# TASK
Look below for the line holding "New tags (17, 2476)" and the line holding "Mangala's Kitchen (63, 1451)". Repeat those two and everything between, exactly.

# INPUT MATERIAL
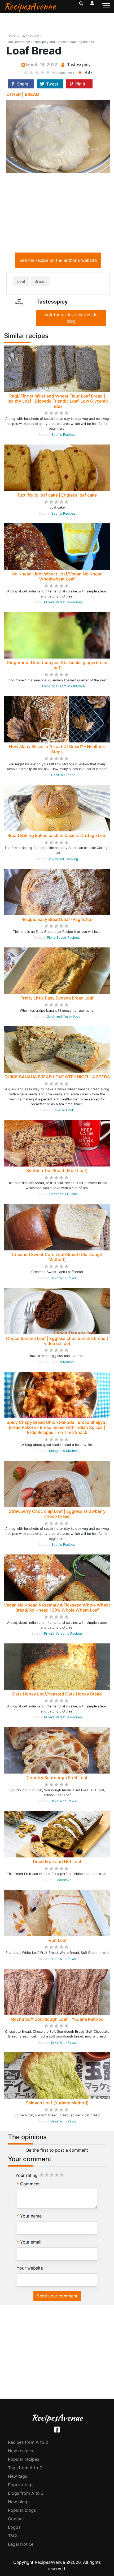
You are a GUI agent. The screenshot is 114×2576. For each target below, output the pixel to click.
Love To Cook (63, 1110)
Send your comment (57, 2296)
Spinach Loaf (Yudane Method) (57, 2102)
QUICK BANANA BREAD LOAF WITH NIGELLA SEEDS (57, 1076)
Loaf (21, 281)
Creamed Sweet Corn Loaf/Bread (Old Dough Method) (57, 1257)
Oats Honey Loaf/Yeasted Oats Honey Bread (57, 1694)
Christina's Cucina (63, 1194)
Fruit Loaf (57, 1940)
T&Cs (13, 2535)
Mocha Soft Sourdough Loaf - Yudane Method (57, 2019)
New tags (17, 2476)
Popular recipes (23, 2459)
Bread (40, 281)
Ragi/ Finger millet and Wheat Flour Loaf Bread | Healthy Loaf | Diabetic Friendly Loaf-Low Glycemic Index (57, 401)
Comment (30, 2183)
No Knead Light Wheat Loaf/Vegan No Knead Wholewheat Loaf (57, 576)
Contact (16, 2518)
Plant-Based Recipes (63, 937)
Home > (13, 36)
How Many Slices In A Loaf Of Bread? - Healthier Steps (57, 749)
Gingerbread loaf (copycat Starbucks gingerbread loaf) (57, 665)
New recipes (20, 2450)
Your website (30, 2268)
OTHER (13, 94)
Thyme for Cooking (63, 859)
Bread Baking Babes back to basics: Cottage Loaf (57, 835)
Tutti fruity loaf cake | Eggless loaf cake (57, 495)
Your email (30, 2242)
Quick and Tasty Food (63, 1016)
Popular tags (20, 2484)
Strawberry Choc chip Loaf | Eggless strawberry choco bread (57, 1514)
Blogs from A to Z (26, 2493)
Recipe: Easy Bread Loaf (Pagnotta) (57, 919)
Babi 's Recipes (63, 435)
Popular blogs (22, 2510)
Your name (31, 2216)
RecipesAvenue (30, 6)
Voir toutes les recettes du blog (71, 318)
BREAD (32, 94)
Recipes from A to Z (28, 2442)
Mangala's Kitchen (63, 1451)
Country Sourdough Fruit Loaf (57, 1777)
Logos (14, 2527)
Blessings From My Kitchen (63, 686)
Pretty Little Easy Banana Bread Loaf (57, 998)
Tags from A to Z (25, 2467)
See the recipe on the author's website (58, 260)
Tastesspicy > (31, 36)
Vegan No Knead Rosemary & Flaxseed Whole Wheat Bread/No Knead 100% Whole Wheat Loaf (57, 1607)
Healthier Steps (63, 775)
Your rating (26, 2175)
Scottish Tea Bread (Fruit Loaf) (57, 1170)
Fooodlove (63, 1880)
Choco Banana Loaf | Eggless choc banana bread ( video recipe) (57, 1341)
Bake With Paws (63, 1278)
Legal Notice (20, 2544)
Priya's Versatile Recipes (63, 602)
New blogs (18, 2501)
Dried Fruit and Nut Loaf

# OUTPUT OF THE TASK
New tags (17, 2476)
Popular recipes (23, 2459)
Bread (40, 281)
Ragi/ Finger millet and Wheat Flour Loaf Bread | Healthy Loaf | Diabetic Friendly Loaf-Low Glycemic Index (57, 401)
Comment (30, 2183)
No Knead Light Wheat Loaf/Vegan No Knead Wholewheat Loaf (57, 576)
Contact (16, 2518)
Plant-Based Recipes (63, 937)
Home > (13, 36)
How Many Slices In A Loaf Of Bread? - Healthier Steps (57, 749)
Gingerbread loaf (copycat Starbucks gingerbread loaf) (57, 665)
New recipes (20, 2450)
Your website (30, 2268)
OTHER (13, 94)
Thyme for Cooking (63, 859)
Bread Baking Babes back to basics: Cottage Loaf (57, 835)
Tutti fruity loaf cake | Eggless loaf cake (57, 495)
Your email (30, 2242)
Quick and Tasty Food (63, 1016)
Popular tags (20, 2484)
Strawberry Choc chip Loaf | Eggless strawberry choco bread (57, 1514)
Blogs from A to Z (26, 2493)
Recipe: Easy Bread Loaf (Pagnotta) (57, 919)
Babi 's Recipes (63, 435)
Popular blogs (22, 2510)
Your name (31, 2216)
RecipesAvenue (30, 6)
Voir toutes les recettes du blog (71, 318)
BREAD (32, 94)
Recipes from A to Z (28, 2442)
Mangala's Kitchen (63, 1451)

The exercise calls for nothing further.